**DATA FOR THIS TASK:**
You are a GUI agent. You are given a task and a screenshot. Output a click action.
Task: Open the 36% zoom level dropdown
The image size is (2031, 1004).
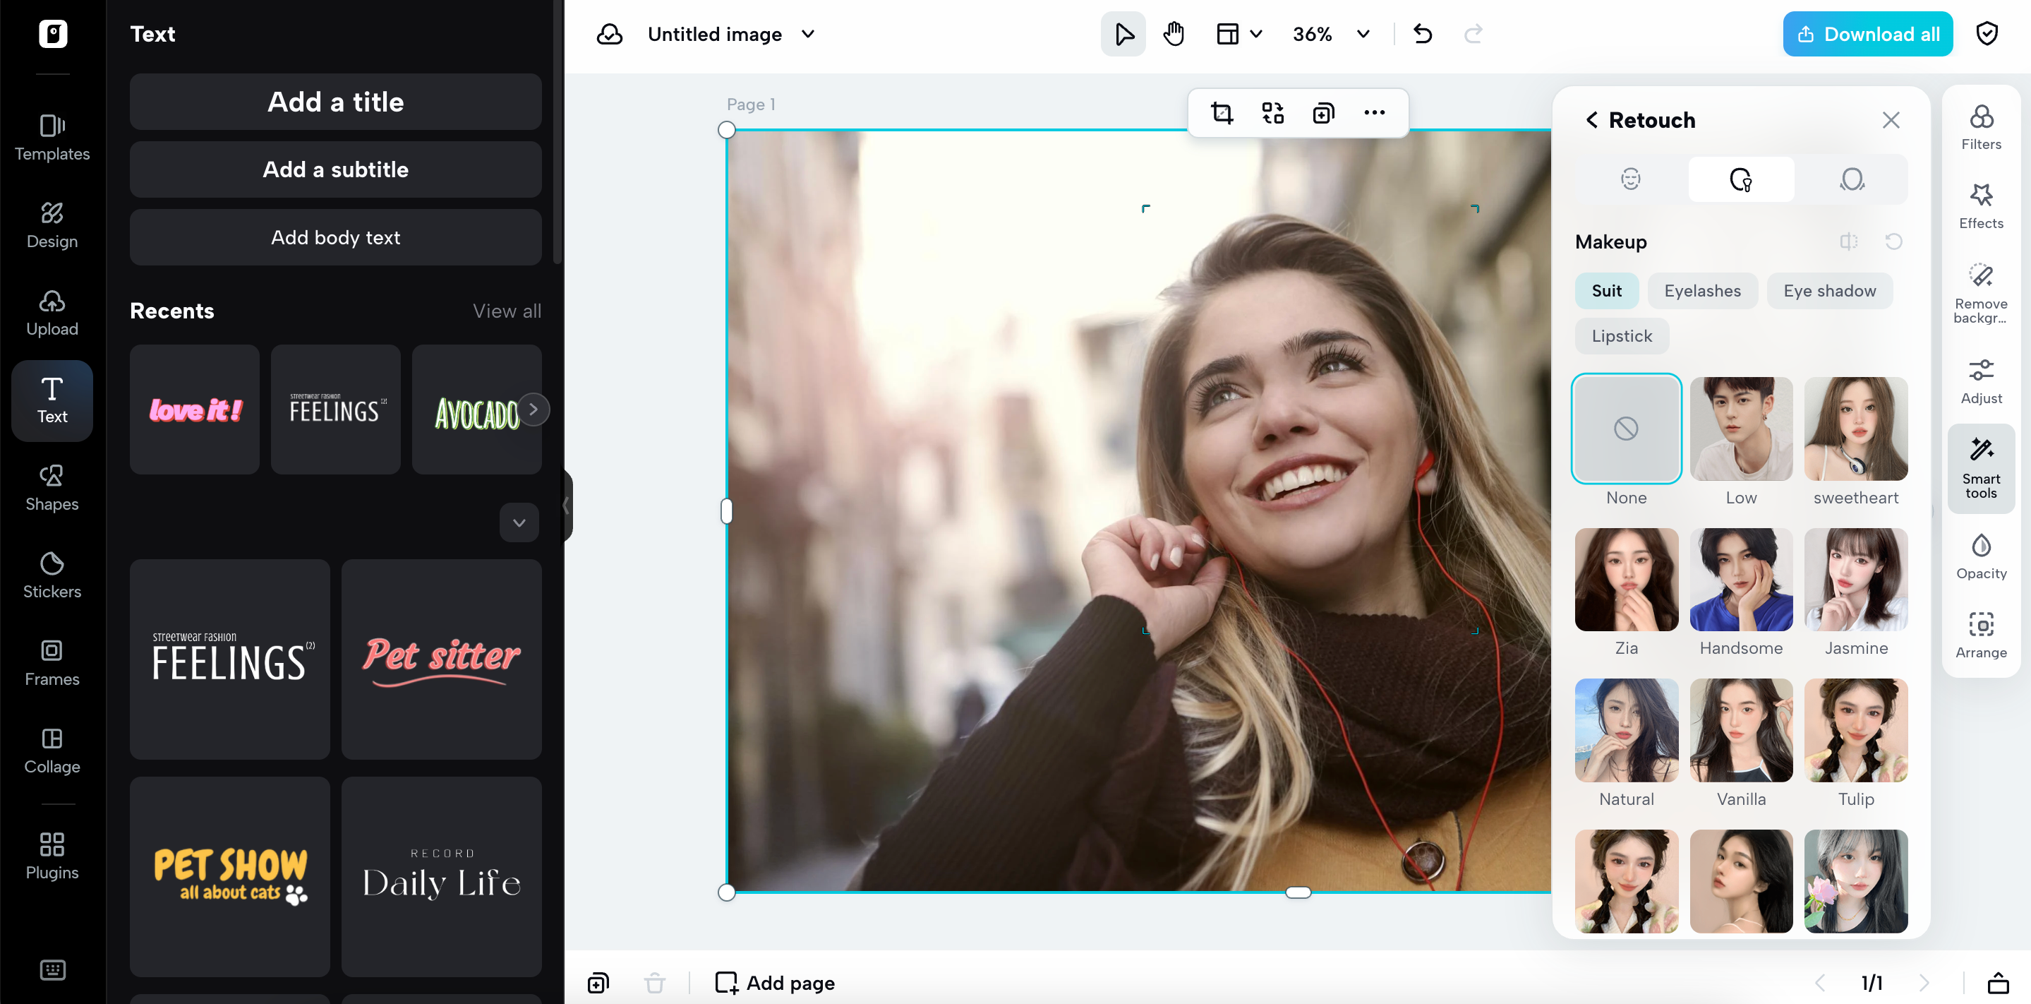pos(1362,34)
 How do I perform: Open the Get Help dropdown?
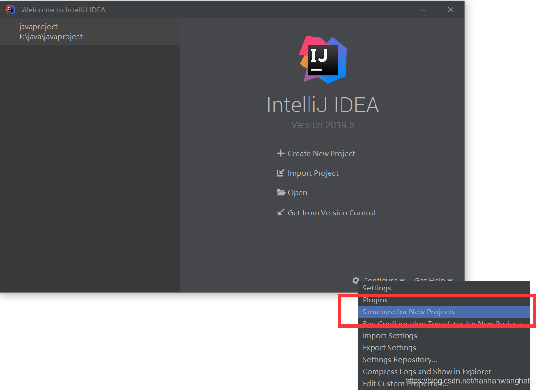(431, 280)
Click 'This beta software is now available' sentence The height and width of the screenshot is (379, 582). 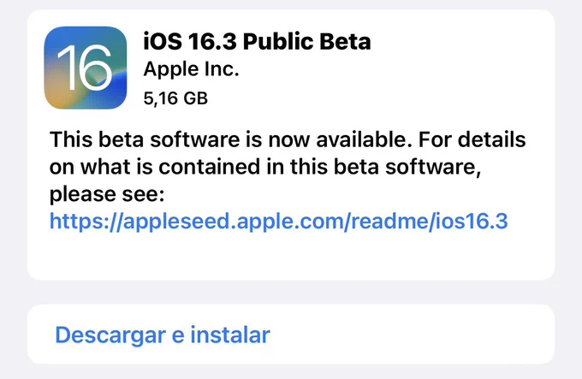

**SET EXERCISE:** Reproduce every line of the records above word for word, omitting the pictures.

**CORRECT ANSWER:**
You are a GUI agent. You are given a task and a screenshot. Output a click action.
Task: Open the 36% zoom level dropdown
The image size is (2031, 1004).
pos(1362,34)
 How do I perform: Open the Get Help dropdown?
(431, 280)
Click 'This beta software is now available' sentence The height and width of the screenshot is (379, 582). 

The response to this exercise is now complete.